◆ **TASK OBJECTIVE**:
According to the passage on monthly recurring revenue, what two things combine to make up MRR?

◆ **EXCERPTED PASSAGE**:
<<<<

You should always know what your revenue is, but specifically, the monthly revenue is important for anyone running a business in the world of B2B with a subscription basis.

In this article, we'll delve into the importance of MRR, deepening our understanding of it, how to calculate it, and its importance for SaaS sales.

What is Monthly Recurring Revenue (MRR)?

Monthly Recurring Revenue (MRR) represents the consistent stream of revenue your business generates on a monthly basis. It reflects the combined impact of ongoing subscriptions that persistently renew for your products or services and the influx of new subscriptions being added.

As an easy example, how many subscribers Netflix maintains per month is how you should think about it.

MRR serves as a valuable metric, amalgamating the complexities of diverse pricing plans and billing cycles into a singular and comprehensible indicator that allows you to monitor your financial performance over time.

>>>>

◆ **Word and element location records**:
<<<<

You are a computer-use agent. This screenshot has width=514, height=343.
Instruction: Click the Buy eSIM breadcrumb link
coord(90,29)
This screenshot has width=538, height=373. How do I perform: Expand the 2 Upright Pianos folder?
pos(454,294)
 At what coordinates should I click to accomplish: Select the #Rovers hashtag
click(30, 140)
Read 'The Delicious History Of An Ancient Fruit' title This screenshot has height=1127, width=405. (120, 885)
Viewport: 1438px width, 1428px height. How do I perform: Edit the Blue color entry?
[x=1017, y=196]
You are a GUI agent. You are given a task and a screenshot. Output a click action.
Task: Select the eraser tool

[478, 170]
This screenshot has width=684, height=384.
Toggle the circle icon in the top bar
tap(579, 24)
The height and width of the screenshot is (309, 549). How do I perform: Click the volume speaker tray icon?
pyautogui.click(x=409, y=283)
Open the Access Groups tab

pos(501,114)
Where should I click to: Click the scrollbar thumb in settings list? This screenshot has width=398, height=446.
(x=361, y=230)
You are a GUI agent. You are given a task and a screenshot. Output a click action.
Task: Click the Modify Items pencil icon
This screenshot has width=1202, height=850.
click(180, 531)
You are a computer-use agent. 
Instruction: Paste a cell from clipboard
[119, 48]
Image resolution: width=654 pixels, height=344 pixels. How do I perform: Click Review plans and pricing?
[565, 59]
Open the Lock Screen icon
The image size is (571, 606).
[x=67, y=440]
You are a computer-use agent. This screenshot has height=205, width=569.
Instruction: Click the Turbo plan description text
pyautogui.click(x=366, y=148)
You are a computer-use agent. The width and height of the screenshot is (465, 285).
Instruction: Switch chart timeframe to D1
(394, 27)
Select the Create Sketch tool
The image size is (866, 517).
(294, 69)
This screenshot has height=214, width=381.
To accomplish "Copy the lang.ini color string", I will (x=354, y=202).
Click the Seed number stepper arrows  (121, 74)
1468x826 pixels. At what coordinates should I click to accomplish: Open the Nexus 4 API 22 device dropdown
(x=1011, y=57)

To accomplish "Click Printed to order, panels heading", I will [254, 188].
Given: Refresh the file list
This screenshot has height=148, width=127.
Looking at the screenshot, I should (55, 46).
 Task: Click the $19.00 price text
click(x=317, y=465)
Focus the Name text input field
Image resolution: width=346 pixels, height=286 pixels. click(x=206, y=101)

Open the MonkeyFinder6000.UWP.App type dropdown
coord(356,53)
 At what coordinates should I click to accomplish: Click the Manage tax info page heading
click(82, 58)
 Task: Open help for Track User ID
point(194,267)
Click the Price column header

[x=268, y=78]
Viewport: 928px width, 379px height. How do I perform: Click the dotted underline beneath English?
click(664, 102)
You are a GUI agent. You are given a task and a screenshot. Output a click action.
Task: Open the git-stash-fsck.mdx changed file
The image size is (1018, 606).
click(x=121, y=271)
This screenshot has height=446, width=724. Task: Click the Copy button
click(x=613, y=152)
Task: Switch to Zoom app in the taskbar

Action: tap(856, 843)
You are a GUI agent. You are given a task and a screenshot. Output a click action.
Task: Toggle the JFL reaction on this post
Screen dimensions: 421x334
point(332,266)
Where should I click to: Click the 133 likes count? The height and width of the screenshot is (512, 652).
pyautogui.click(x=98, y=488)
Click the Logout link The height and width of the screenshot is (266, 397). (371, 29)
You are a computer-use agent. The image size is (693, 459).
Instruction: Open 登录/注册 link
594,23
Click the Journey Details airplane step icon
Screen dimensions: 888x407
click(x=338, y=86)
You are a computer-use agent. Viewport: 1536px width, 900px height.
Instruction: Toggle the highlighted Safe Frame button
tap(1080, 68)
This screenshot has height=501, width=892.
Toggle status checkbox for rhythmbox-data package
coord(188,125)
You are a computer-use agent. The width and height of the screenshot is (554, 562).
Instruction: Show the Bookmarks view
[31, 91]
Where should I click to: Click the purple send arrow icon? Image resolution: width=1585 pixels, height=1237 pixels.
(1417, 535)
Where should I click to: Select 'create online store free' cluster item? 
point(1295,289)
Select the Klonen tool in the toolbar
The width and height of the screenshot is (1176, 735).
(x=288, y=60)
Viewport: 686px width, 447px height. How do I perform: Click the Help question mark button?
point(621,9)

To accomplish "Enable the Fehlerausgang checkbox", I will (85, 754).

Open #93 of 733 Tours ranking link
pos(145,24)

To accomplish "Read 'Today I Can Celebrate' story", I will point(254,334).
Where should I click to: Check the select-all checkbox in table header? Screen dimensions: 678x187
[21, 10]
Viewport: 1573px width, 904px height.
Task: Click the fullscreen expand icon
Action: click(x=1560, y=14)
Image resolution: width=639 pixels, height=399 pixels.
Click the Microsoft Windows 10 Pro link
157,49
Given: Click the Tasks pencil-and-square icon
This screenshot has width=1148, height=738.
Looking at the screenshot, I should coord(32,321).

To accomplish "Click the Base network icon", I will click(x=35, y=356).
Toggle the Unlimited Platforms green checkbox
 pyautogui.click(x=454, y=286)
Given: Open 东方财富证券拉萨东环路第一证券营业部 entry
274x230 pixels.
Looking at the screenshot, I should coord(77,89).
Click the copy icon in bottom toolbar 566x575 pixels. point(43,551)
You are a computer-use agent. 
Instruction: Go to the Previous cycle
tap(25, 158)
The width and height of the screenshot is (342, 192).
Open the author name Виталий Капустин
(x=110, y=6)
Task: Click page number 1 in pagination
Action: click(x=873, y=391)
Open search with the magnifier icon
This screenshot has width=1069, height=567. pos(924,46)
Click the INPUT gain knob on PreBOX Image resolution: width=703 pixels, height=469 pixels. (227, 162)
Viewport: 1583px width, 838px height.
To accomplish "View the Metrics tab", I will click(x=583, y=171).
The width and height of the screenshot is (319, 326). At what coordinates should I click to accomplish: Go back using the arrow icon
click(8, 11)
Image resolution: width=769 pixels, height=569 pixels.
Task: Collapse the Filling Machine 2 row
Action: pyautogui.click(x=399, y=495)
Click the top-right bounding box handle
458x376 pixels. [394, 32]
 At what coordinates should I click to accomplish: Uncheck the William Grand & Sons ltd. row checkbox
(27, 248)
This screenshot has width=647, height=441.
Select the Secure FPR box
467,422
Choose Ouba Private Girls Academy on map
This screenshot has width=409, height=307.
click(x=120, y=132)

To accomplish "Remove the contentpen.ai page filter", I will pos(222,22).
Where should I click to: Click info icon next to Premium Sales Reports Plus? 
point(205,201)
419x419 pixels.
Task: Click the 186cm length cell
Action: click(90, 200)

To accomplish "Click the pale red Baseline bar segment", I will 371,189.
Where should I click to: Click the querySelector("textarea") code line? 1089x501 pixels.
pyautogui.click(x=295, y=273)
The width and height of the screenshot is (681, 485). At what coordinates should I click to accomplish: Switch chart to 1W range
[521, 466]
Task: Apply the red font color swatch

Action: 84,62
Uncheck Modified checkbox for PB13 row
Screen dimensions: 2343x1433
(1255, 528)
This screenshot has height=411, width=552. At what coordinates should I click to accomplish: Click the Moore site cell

>>>>

◆ **WRITTEN RESPONSE**:
Ongoing subscriptions that keep renewing for your products or services, and the influx of new subscriptions being added.